Oh, God surely burned with anger over the things we have done. But that anger and wrath were executed as punishment upon Jesus as he was executed on the cross. The fiery heat of his anger and fiery flames of hell passed over from us and were placed onto him. And as we surely should be the ones to die, Jesus was the one who bowed his head and breathed his last in our stead. He died.
The incredible words of the prophets are clear to us as well: “Look! The Lamb of God who takes away the sins of the world.” “The blood of Jesus, his Son, purifies us from every sin.” Your sins—every sin—was blotted out by the blood of the Lamb of God.
As the Lord has showered upon us blessing after blessing—cars and homes and money and possessions and luxuries and family and friends—his love was wide enough and high enough and deep enough to give us sinners one more thing: forgiveness.
Though they are just remnants from a fire, the ashes still almost burn on the back of our hands as the words burn in our ears: “Remember that you are dust and to dust you shall return.” Like David, the guilt of our sins against the Lord is nearly overwhelming.
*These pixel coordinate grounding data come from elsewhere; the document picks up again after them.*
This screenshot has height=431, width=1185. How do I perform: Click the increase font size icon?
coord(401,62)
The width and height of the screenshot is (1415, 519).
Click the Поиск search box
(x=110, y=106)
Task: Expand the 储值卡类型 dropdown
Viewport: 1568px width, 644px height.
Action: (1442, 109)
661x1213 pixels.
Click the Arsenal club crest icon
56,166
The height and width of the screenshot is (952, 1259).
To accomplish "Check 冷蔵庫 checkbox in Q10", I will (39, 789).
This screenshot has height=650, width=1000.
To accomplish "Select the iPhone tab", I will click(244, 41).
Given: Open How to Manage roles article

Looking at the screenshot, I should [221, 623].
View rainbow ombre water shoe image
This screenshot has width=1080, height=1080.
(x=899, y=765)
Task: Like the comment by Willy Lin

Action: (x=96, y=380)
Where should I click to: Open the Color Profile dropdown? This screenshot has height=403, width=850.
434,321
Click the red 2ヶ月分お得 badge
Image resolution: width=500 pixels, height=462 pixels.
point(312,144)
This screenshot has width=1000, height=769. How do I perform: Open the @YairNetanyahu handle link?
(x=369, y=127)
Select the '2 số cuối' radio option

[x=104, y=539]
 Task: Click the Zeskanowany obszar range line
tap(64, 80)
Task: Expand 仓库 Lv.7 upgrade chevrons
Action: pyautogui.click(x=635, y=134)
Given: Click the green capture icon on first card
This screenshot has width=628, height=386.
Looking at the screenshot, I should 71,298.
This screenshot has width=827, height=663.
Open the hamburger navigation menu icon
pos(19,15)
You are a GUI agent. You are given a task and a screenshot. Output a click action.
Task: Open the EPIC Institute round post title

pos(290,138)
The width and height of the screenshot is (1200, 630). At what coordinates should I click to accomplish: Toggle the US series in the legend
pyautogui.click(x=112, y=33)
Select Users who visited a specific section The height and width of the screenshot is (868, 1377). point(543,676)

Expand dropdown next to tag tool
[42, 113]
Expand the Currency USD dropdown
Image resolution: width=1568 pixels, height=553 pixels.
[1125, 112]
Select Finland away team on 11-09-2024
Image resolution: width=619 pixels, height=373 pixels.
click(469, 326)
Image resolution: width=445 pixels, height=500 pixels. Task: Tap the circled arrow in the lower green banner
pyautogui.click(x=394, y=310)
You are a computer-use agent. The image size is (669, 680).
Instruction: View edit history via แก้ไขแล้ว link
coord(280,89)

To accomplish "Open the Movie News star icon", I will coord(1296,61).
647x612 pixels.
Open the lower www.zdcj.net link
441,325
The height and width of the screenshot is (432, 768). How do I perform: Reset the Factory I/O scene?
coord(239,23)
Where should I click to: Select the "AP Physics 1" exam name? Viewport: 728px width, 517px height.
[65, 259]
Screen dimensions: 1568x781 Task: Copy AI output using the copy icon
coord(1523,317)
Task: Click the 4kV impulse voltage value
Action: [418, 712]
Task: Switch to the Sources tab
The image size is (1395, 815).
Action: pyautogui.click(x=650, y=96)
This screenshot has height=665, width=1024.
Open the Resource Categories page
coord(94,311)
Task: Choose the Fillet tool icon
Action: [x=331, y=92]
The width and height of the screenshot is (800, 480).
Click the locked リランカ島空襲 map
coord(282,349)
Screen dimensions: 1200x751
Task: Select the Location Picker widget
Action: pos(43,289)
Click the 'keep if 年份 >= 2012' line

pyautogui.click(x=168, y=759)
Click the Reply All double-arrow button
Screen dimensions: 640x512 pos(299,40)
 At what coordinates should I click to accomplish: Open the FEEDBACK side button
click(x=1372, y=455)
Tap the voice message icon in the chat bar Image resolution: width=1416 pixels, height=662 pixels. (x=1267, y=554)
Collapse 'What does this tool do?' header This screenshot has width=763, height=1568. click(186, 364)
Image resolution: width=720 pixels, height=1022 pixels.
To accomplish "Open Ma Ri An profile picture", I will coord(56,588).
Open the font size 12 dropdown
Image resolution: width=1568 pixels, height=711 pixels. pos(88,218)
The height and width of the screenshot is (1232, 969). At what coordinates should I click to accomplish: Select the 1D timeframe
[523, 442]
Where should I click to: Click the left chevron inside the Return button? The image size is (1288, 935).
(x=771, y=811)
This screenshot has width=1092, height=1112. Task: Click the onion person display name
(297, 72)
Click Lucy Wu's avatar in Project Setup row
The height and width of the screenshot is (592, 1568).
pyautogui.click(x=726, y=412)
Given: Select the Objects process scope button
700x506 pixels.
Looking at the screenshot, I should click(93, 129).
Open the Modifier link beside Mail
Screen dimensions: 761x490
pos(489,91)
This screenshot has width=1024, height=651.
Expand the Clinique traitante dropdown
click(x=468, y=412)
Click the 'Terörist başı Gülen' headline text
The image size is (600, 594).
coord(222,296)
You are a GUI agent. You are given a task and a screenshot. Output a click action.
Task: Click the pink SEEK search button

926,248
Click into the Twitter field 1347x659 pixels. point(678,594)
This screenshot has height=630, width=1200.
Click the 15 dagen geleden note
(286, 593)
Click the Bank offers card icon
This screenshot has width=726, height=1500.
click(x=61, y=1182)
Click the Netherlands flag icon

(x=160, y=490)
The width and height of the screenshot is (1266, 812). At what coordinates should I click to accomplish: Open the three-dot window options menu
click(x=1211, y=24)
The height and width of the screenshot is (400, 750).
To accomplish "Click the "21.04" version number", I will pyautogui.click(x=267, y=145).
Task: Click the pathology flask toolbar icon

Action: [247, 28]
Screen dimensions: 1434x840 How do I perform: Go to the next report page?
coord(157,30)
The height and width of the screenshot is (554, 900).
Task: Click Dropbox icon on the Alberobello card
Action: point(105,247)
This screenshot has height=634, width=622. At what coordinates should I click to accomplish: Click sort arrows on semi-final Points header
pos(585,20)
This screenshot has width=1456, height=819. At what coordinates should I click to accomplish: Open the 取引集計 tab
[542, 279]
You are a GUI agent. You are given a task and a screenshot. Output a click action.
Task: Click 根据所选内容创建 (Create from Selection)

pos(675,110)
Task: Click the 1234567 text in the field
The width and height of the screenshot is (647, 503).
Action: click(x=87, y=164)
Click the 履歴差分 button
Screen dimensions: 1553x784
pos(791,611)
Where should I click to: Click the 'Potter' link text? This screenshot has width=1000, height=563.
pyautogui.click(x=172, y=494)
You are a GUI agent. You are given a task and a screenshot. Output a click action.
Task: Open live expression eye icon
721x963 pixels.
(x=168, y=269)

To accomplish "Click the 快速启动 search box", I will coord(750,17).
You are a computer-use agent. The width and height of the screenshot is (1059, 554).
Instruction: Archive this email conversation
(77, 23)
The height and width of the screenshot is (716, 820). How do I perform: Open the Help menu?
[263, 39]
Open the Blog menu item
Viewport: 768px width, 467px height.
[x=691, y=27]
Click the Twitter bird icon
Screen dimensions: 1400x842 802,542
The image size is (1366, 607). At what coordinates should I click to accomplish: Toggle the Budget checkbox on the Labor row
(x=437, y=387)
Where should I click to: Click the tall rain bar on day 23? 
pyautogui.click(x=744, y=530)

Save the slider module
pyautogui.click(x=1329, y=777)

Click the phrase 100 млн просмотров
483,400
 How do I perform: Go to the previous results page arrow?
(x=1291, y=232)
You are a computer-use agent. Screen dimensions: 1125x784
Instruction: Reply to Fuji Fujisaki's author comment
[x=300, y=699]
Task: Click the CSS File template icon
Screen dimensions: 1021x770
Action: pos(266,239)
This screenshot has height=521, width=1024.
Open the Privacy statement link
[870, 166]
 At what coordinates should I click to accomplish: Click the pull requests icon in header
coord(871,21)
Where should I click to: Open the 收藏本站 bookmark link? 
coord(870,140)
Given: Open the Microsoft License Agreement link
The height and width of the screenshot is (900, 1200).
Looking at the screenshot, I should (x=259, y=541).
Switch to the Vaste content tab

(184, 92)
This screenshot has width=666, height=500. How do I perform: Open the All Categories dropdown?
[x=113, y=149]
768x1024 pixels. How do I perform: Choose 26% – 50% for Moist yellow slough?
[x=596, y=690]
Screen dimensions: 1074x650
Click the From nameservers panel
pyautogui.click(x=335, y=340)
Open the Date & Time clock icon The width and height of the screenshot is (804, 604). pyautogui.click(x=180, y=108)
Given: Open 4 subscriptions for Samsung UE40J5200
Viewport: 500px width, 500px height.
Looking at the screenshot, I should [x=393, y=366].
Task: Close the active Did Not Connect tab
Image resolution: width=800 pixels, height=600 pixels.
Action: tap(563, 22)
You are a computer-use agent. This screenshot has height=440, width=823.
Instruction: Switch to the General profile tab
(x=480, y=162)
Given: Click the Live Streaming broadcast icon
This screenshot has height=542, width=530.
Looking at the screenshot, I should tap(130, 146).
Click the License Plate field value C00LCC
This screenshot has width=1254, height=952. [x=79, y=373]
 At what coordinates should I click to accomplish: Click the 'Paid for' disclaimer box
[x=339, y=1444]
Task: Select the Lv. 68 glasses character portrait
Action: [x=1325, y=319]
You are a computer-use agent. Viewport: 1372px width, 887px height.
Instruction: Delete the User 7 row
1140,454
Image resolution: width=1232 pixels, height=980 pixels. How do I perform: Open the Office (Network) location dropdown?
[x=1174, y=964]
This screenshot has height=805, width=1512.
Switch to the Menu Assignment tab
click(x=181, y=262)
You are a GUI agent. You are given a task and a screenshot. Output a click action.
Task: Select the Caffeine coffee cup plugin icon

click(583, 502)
But Nathan also proclaimed to David such comforting news of forgiveness.
Brothers and sisters, You Are that Man. “The Lord has taken away your sin. You are not going to die.” Forgiveness is yours. Eternal life is yours. Go this evening in peace.
Posted on February 22, 2012, in Church, Sermons and tagged 2 Samuel, 2 Samuel 12, Adultery, Ash Wednesday, Ashes, Bathsheba, Church, David, Forgiveness, Murder, Nathan, Repent, Repentance, Sermons, Sin, Uriah. Bookmark the permalink. Leave a comment.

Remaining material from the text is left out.